Black Hole Calculator

A black hole is defined entirely by three quantities: mass, spin, and charge. From mass alone (for non-rotating, uncharged Schwarzschild black holes), all fundamental properties — the size of the event horizon, the temperature at which it radiates, the degree to which time is distorted near it — are calculable from exact formulas derived from general relativity. The black hole calculator computes all these properties simultaneously for any mass input.

The Schwarzschild Radius: Event Horizon Size

The Schwarzschild radius is the radius at which the escape velocity equals the speed of light — the boundary of the event horizon:

r_s = 2GM / c²

where G = 6.674 × 10⁻¹¹ N·m²/kg² (gravitational constant), c = 2.998 × 10⁸ m/s (speed of light), M = mass in kg.

Simplified for solar masses (M_☉ = 1.989 × 10³⁰ kg): r_s ≈ 2.95 × M/M_☉ km

Examples:

• Sun (if it became a black hole): r_s = 2.95 km (radius 2.95 km; the Sun's actual radius is 696,000 km)
• 10 solar mass black hole: r_s = 29.5 km — typical stellar-mass black hole
• Sagittarius A* (4.15 million M_☉, Milky Way center): r_s ≈ 12.2 million km — about 17× the Sun's radius

Use this online calculator for any mass in solar masses, Earth masses, or kilograms. The black hole temperature calculator focuses specifically on Hawking radiation.

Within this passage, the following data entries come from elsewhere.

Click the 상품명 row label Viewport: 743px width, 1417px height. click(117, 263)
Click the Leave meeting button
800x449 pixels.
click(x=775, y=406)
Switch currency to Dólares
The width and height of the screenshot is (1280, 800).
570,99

Hawking Radiation Temperature

Stephen Hawking's 1974 discovery that black holes emit thermal radiation due to quantum effects near the event horizon:

T_H = ℏc³ / (8πGMk_B)

where ℏ = 1.055 × 10⁻³⁴ J·s (reduced Planck constant), k_B = 1.381 × 10⁻²³ J/K (Boltzmann constant).

Simplified: T_H ≈ 6.17 × 10⁻⁸ K × (M_☉/M)

Practical values: a 10 M_☉ black hole has T_H ≈ 6 × 10⁻⁹ K — immeasurably colder than the cosmic microwave background (2.73 K); Hawking radiation is completely undetectable for any astrophysically realistic black hole. Only hypothetical primordial micro-black holes with masses below about 10¹² kg would have high enough temperatures to radiate detectably.

Event Horizon Surface Area and the Bekenstein-Hawking Entropy

The event horizon area: A = 4πr_s² = 16πG²M²/c⁴

Bekenstein-Hawking entropy: S = k_B × A / (4l_P²) where l_P = √(ℏG/c³) is the Planck length.

For a 10 solar mass black hole: A = 4π × (29,500 m)² ≈ 1.1 × 10¹⁰ m² (11 billion m² ≈ the area of Morocco); entropy ≈ 10⁷⁹ k_B — the immense entropy of black holes underpins the holographic principle and the black hole information paradox. The astronomical calculators and astrophysics calculators provide complementary space science tools.

Gravitational Time Dilation at the Event Horizon

General relativity predicts that time runs slower in stronger gravitational fields. At a distance r from a Schwarzschild black hole: time dilation factor = √(1 − r_s/r). As r approaches r_s, this factor approaches 0 — time appears to freeze at the event horizon from a distant observer's perspective. An infalling observer experiences no frozen time and crosses the event horizon in finite proper time; but a distant observer sees the infalling object asymptotically approach the horizon, redshifting to invisibility, never quite crossing — an illustration of the observer-dependent nature of event horizons in general relativity.